Scotland is now the first country in the world to have passed the ‘period products (free provision) bill’, where products will be made available for people on a low income and this would not have been won without the work of trade unions, including PCS, who were thanked by the MP Monica Lennon, for all our hard work.

I believe this victory gives our campaign to get products in all workplace toilets across the civil service some leverage. And while the pandemic may have changed the direction and dynamics of the campaign slightly, I still believe this to be a unifying cause. I still maintain that our campaign can be used as a catalyst for building the trade union movement and can of itself be a vehicle for social change. Let us not underestimate what our period dignity movement symbolises and how far we’ve come.

Let’s face it…a global pandemic does not stop periods. And it certainly doesn’t stop poverty, especially after 11 years of austerity and a relentless civil service pay freeze. And while many of our members are now working from home and therefore no access to workplace toilets, the campaign still goes on. A menstrual bleed can still be an extremely difficult time for us, and not just hormonally. It can be upsetting or triggering if we are in the office or not. There will undoubtedly be members working from home, who prefer to be there whilst menstruating or menopausal, but we cannot assume that our members are free from period poverty just because they aren’t in an office. There are still members who are triggered by their period who, for example, might be trying to get pregnant, or who have experienced miscarriage, or abortion, or menstrual dysphoria, or endometriosis, and many other conditions and they still need supported. There are still members working from home who are experiencing the menopause, some early, which can bring on very unpredictable and painful heavy periods. I hope these members know that our union still represent them, and that they don’t need to suffer in silence.

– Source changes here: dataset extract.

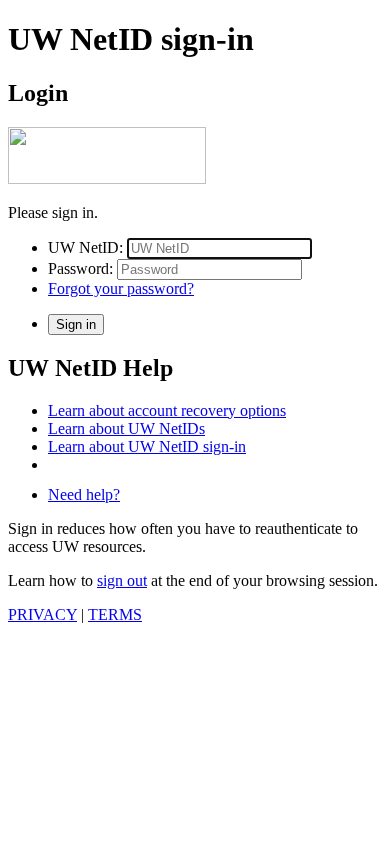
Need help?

Our campaign also fights for every parent who has had to steal from a shop or who have kept their daughters off school because they have been forced to choose between food, a comfortable period, and an education for their children. We’re still here for you. And for the 138000+ UK schoolgirls who have truanted from school because they could not afford the products, this movement is yours. And for those who have had to use toilet paper, tissues, newspapers, socks, t-shirts, and other items of clothing to soak up their blood because they can’t afford a tampon or towel, this fight is for you.

Our Period Dignity campaign for free products in the workplace, which we will win, sends a loud and powerful message of sisterhood, solidarity, and unity, ultimately providing a platform of resistance. Period Dignity is about shouting from the rooftops that as women, we are not second-class citizens, we don’t have to suffer in silence, and we won’t lie down. This movement, lockdown or no lockdown, pandemic or not, should be used to carry sisters throughout this country and beyond, and I believe that a LU led union can still lead the way on this. And we will.